Nada planejado. Só… aconteceu.
Naquela tarde de segunda, ele me mandou mensagem: “Tia, vai pra academia hoje? Posso ir com você? Meu carro tá no mecânico.” Eu respondi na hora: “Claro, Gabi. Te busco em vinte minutos.” Meu coração deu uma leve acelerada, mas eu ignorei. Era só academia, né?
Ele entrou no carro com o cabelo ainda molhado do banho, short de treino preto e uma regata branca que deixava os ombros à mostra. Cheirava a sabonete Dove e um pouco de desodorante. Eu estava de top esportivo cinza — daqueles que sustentam bem os seios mas ainda mostram o decote — e legging preta que marcava cada curva do meu bumbum e das coxas. Dirigi até a academia conversando besteira: faculdade, namoradinha nova que ele tinha largado, o calor de São Paulo. Ele ria, olhava pra mim de lado. Quando parei no semáforo, nossos olhos se encontraram por um segundo a mais. Ele sorriu. Eu sorri de volta. Nada dito. Mas alguma coisa mudou ali.
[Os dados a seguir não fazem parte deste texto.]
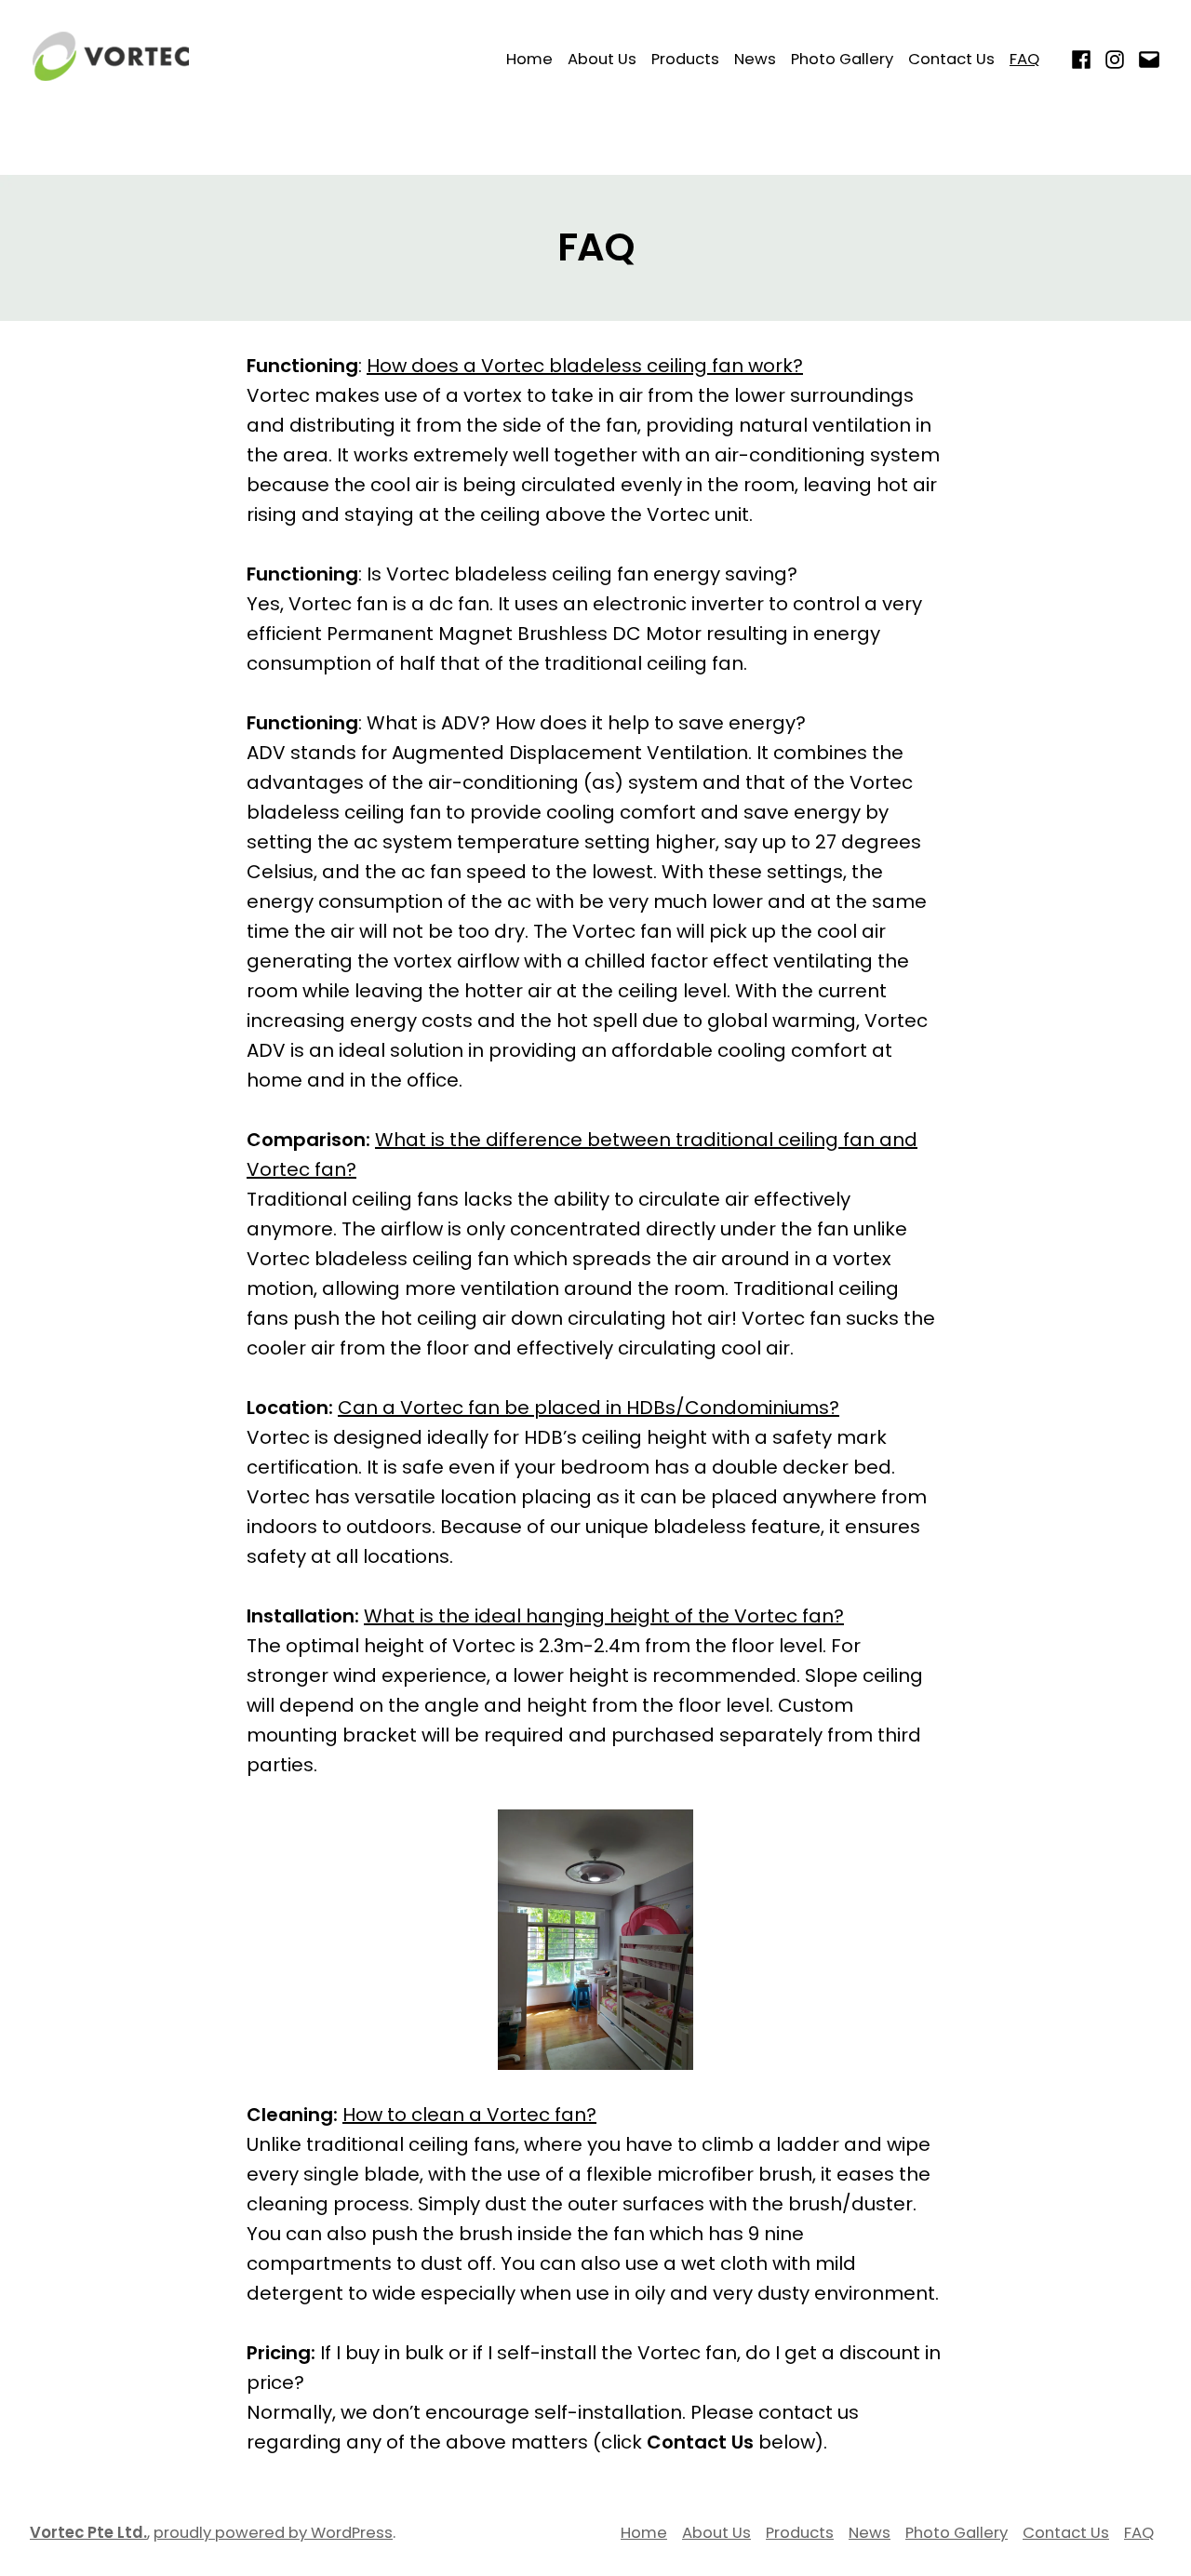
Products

Na academia, a gente separou um pouco. Eu fiz meu circuito de glúteo e posterior. Ele foi pros pesos livres. De vez em quando eu olhava pro espelho e via ele me olhando. Não de forma descarada. Só… atento. Quando eu me abaixava pra pegar o haltere, sentia o olhar dele na minha bunda. Quando ele fazia supino, eu via os músculos do peito dele se contraindo e o short marcando um volume que eu nunca tinha reparado antes. Meu corpo reagiu antes da cabeça: um calor baixo na barriga, uma umidade leve entre as pernas que eu atribuí ao esforço.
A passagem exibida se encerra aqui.